## Exercises
**a.** From the news story about Phil Cross Jr. below, set down the passage word for word, beginning at the words "Eric Yutzy/Eyewitness News" and stopping after the words "be Mike Collins.".
**b.** Rewrite more briefly the paragraph of the news story about Phil Cross Jr. that opens with "A year ago, Cross was playing," keeping its main facts.

Eric Yutzy/Eyewitness News
Indianapolis - Sometimes the biggest lessons about perseverance can be learned from some of the smallest packages. Ten-year-old Phil Cross Jr. is coping with a handicap by using football to help him put his best foot forward.
Playing on the same field as his football heroes at the Colts training complex, in the title game, the biggest contest of his young life, Cross has all the makings of a champion. He's not the fastest kid on the team, that's Dean Tate. He's not the biggest, either, that would be Mike Collins.
"Heart. You can't teach heart. Kids got more heart than the majority of kids out here," said PAL football coach Darryl Harvey.
"Inspiration. I encourage people to make them hit harder and run faster, that kind of stuff," Cross said.
Without Cross' encouragement, the team might be in pieces. Without the team, Cross' piece might have kept him discouraged.
A year ago, Cross was playing on a moving train in downtown Indianapolis. The endgame was to hang on for as long as possible. The game ended when Cross fell off, his leg got caught and his left foot was severed.
His mother, Arlene Sanders, happened to be the first to the scene and the first to hear the doctor's grim diagnosis.
"They wouldn't be able to save his foot and then I really lost it. I thought that was the end. I just prayed harder," Sanders said. "And then I saw him and he looked okay."
It didn't take Cross long at all to get his mind back to football.

## Recorded data

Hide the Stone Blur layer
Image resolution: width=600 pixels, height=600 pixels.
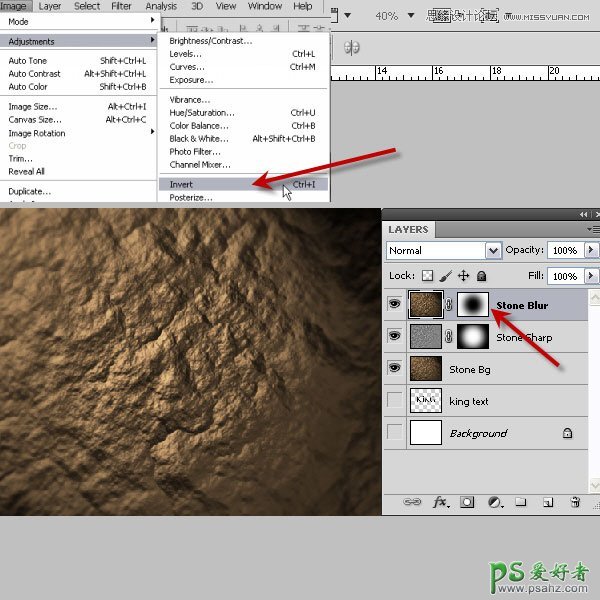coord(395,306)
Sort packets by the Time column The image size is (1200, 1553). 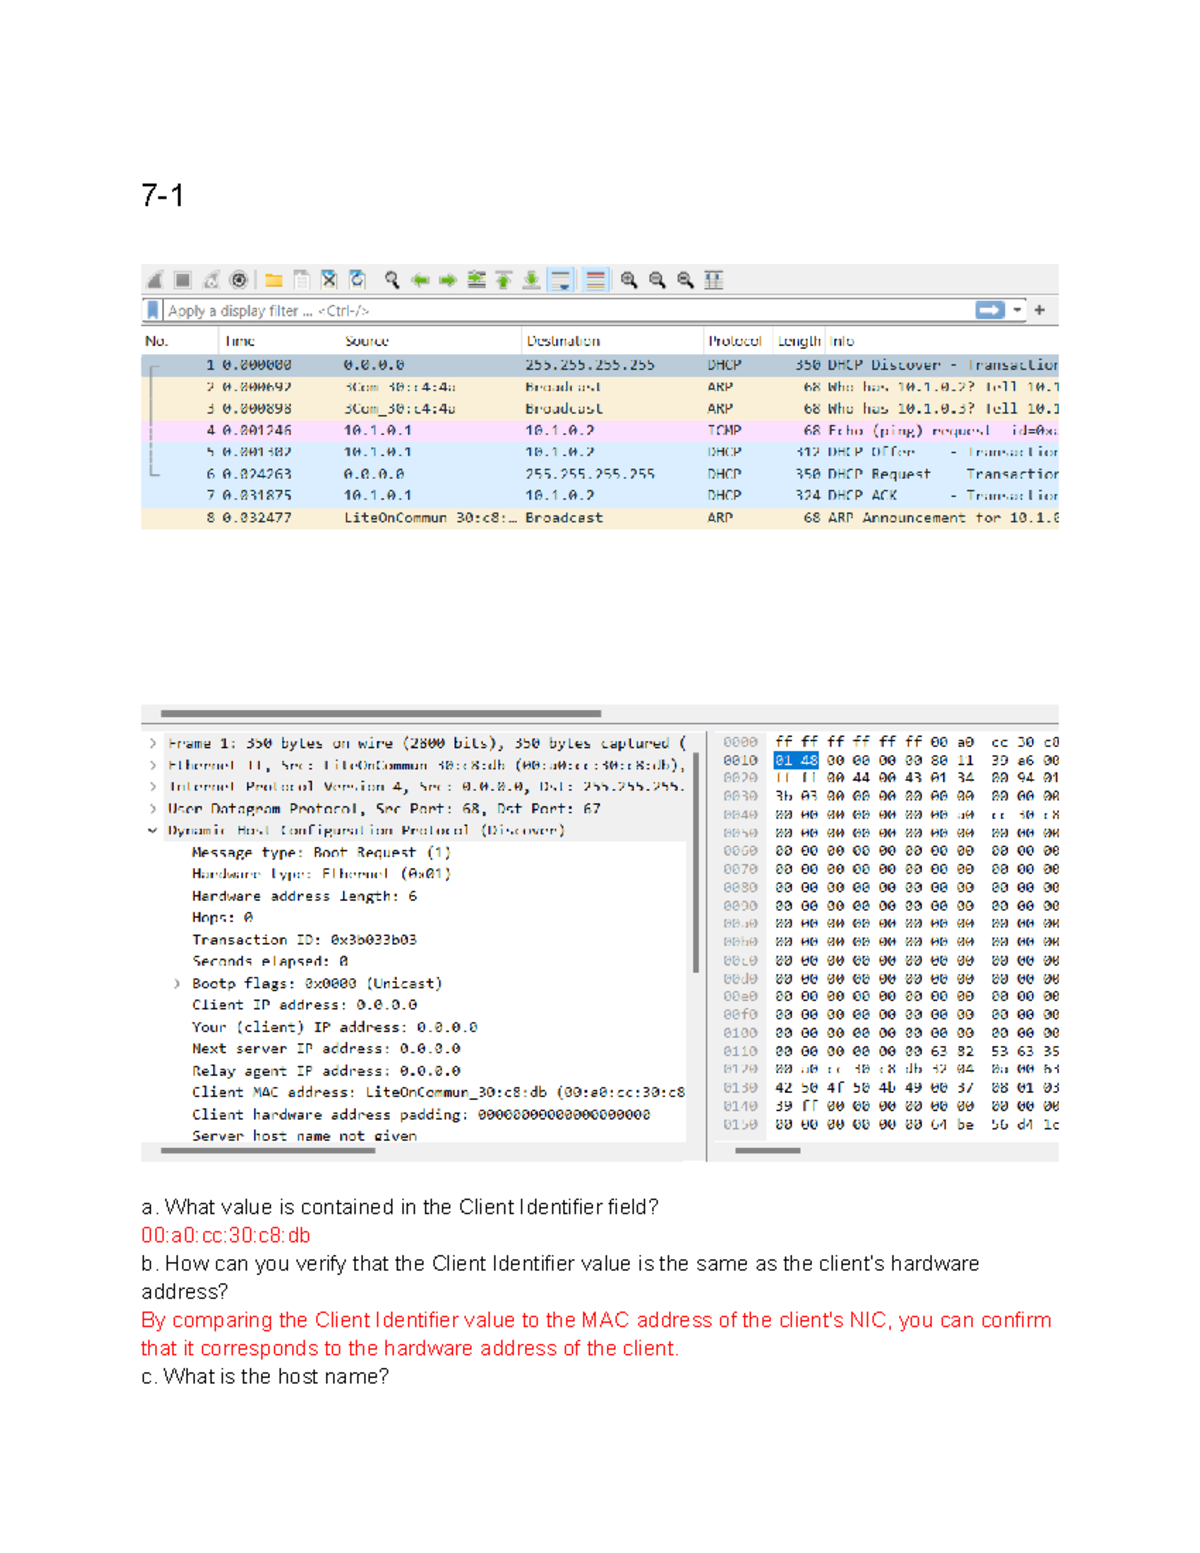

## Responses for each task
**a.**
Eric Yutzy/Eyewitness News
Indianapolis - Sometimes the biggest lessons about perseverance can be learned from some of the smallest packages. Ten-year-old Phil Cross Jr. is coping with a handicap by using football to help him put his best foot forward.
Playing on the same field as his football heroes at the Colts training complex, in the title game, the biggest contest of his young life, Cross has all the makings of a champion. He's not the fastest kid on the team, that's Dean Tate. He's not the biggest, either, that would be Mike Collins.

**b.** A year ago, Cross was trying to hang on to a moving train in downtown Indianapolis for as long as possible. He fell off, his leg got caught, and his left foot was severed.